Crude Oil Contracting Co. v. Insurance Co., 2152.

Decision Date18 March 1941
Docket NumberNo. 2152.,2152.
Citation118 F.2d 476
PartiesCRUDE OIL CONTRACTING CO. et al. v. INSURANCE CO. OF NORTH AMERICA.
CourtU.S. Court of Appeals — Tenth Circuit

John E. Curran, of Tulsa, Okl. (Morris L. Bradford, of Tulsa, Okl., and A. M. Hoenny, of St. Louis, Mo., on the brief), for appellants.

Walter D. Hanson, of Oklahoma City, Okl. (F. A. Rittenhouse, of Oklahoma City, Okl., on the brief), for appellee.

Before PHILLIPS, BRATTON, and HUXMAN, Circuit Judges.

HUXMAN, Circuit Judge.

Gulf Refining Company, a corporation,1 owns a pipeline through which it transports petroleum products for storage at its tank farm in East Henry County, Indiana. A basic substance commonly known as B. S., consisting of the impurities in crude oil, accumulates in the bottom of storage tanks and it is necessary at times that this sediment be removed.

April 8, 1938, Gulf entered into a contract with Crude Oil Contracting Company, a corporation,2 for the removal of the B.S. in eleven of its tanks on this farm. The contract provided that Gulf was to sell to Crude, for a stated consideration, approximately 125,983.76 barrels of tank bottoms in these eleven tanks. Crude was to remove the B.S., clean all the tanks, and remove all the inflammable material therefrom. The storage tanks were 117 feet in diameter and were surrounded by an earthen wall six feet high and 340 feet in diameter.

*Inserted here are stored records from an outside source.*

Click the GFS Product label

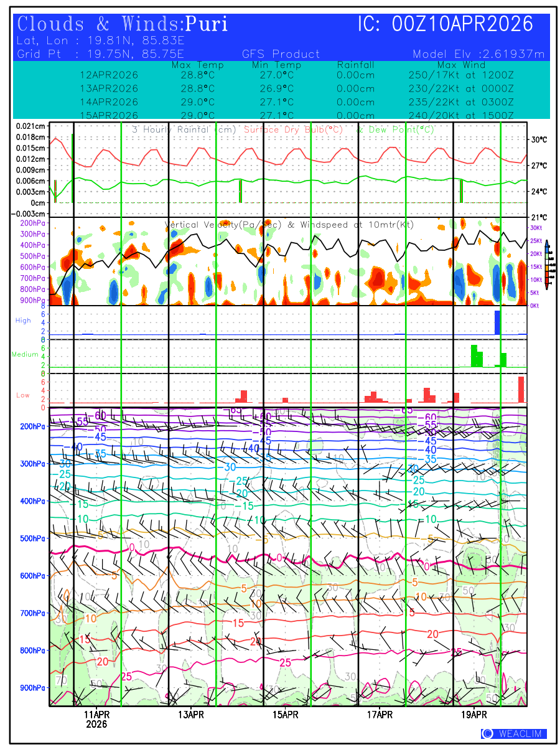coord(281,54)
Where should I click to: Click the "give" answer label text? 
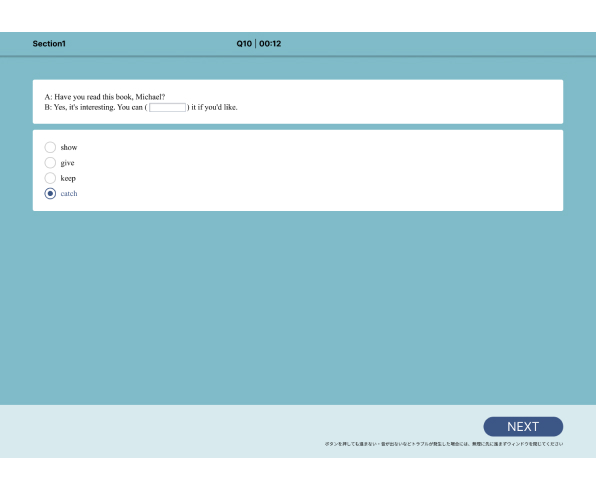67,163
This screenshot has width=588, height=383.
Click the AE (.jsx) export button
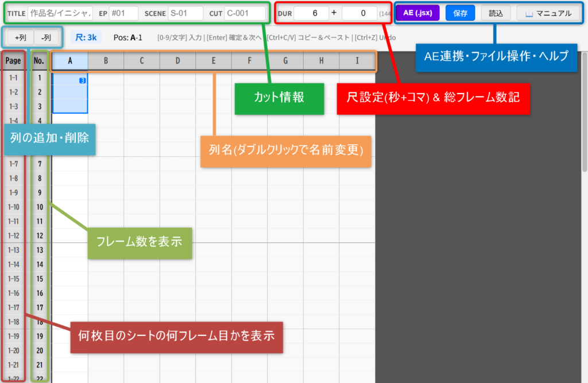click(417, 13)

Gasoline in crude oil stored in tanks continues to vaporize. The gaseous vapors escape through a valve in the top of the tank and during normal conditions dissipate in the air, but when atmospheric conditions are unfavorable the escaping gas settles and spreads out along the ground. It is to prevent this and to retain the gas within the fire wall until it may escape into the air that the fire wall was constructed.

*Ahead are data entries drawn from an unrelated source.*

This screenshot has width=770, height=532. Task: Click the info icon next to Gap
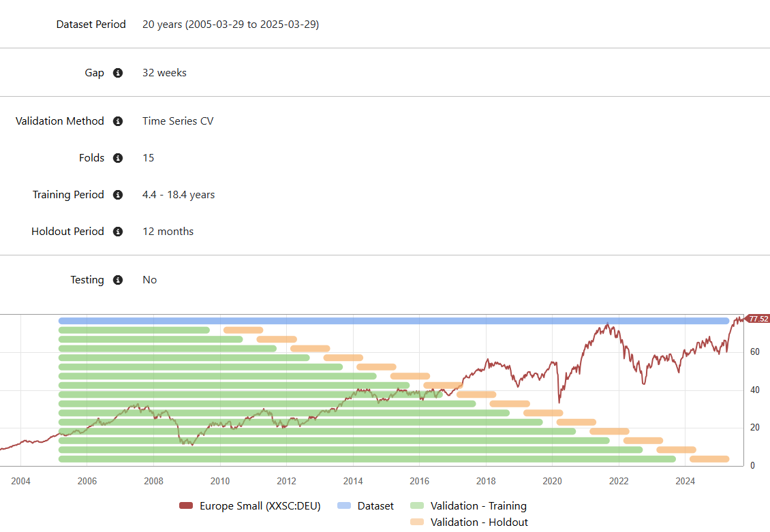click(x=118, y=73)
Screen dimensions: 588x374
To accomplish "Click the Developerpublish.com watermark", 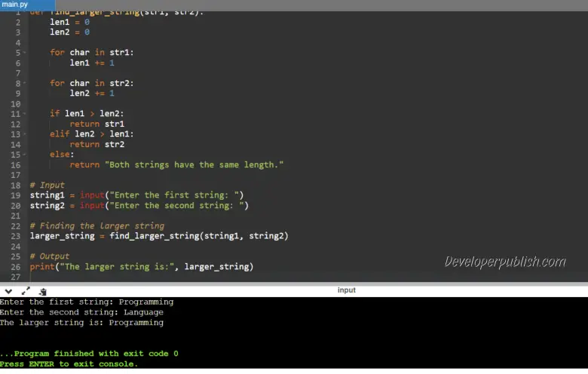I will click(x=505, y=262).
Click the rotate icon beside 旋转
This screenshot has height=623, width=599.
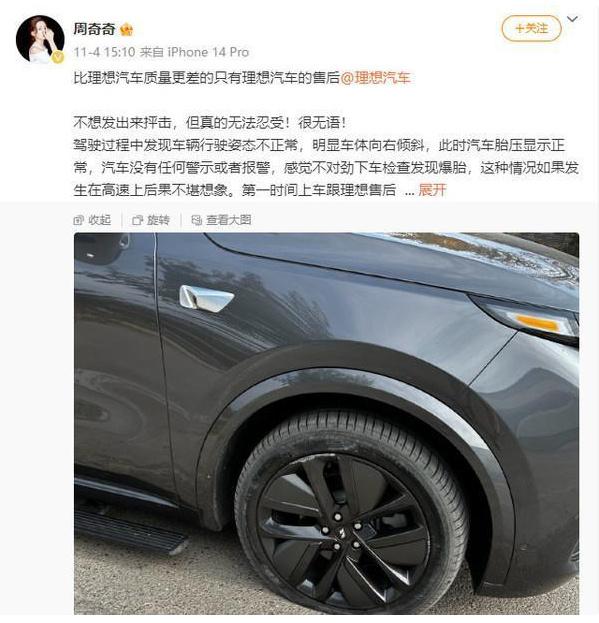(137, 220)
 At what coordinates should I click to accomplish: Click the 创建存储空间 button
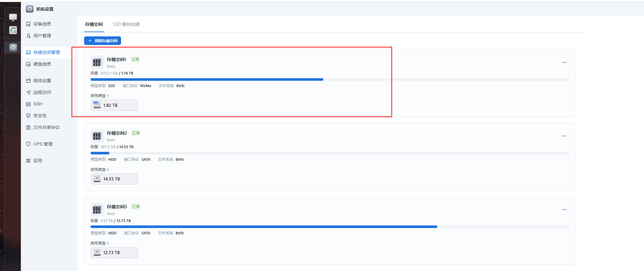(102, 41)
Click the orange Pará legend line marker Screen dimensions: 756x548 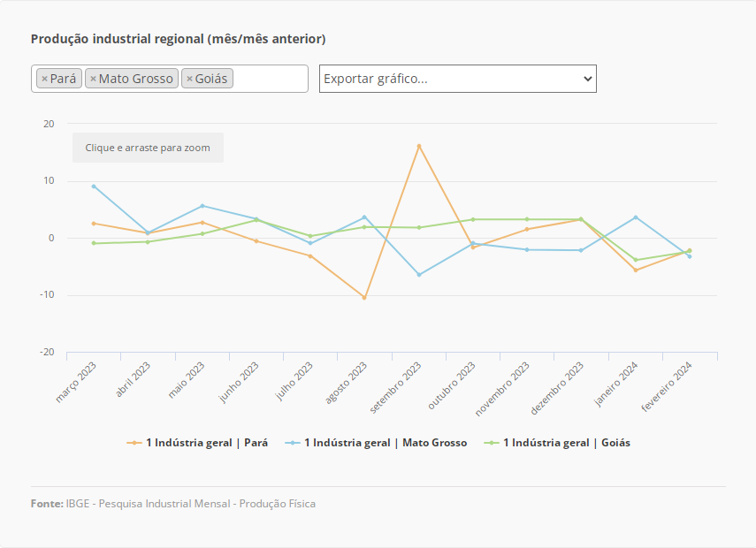(134, 443)
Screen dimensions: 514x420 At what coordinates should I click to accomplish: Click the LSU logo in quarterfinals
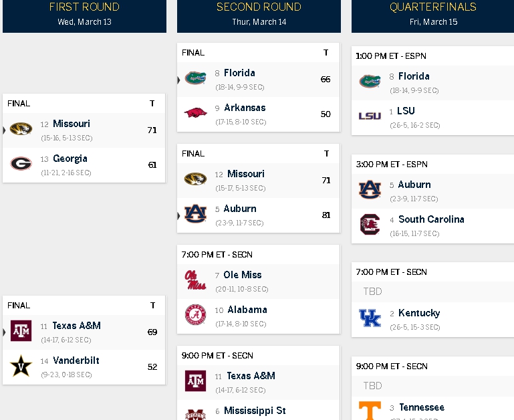(370, 116)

An opening sufficient in width to permit the entrance and exit of trucks and equipment used in its operations was made in the fire wall surrounding a tank when Crude went to work on it. It had completed its work on six of the tanks and was working on the seventh one when an explosion occurred, causing the death of two employees and resulting in the destruction of the tank by fire. Gulf carried insurance on these tanks with the Insurance Company of North America.3 Plaintiff paid Gulf for the loss of this tank, took a subrogation agreement from it of its claim against Crude and the National Surety Company which had written the performance bond for Crude, and filed an action against them to recover the amount it had been compelled to pay Gulf. Judgment was for Plaintiff, from which this appeal is taken. The assignments of error may be summarized as follows: 1. Gulf was guilty of negligence which precluded recovery by it. 2. No negligence was established on the part of Crude. 3. No contractual liability was shown on the part of Crude requiring it to respond in damages.

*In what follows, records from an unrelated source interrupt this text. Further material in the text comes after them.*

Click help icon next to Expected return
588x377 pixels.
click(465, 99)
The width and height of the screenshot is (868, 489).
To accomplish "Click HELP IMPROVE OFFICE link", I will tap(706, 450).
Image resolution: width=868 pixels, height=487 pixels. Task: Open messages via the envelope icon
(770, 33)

One of the established and recognized methods of transporting gasoline for storage through pipelines is to intermingle it with crude oil. Gulf had employed this method for years. It had added three per cent casinghead gasoline to the crude that had been transported and stored in these tanks. Gulf did not inform Crude of the addition of this casinghead gasoline. Crude takes the position that the addition of this three per cent casinghead gasoline created a more dangerous substance than the ordinary B.S. and that Gulf should have informed Crude of this addition so it could have taken added precautions, and that failure on its part to do so was such negligence as bars recovery for the resultant loss. Assuming, without deciding, that Gulf was negligent in failing to inform Crude of the addition of the gasoline, does such negligence bar recovery? We think not. Before its failure to inform Crude of the addition of the gasoline would bar recovery, it must appear that such failure proximately contributed to the loss.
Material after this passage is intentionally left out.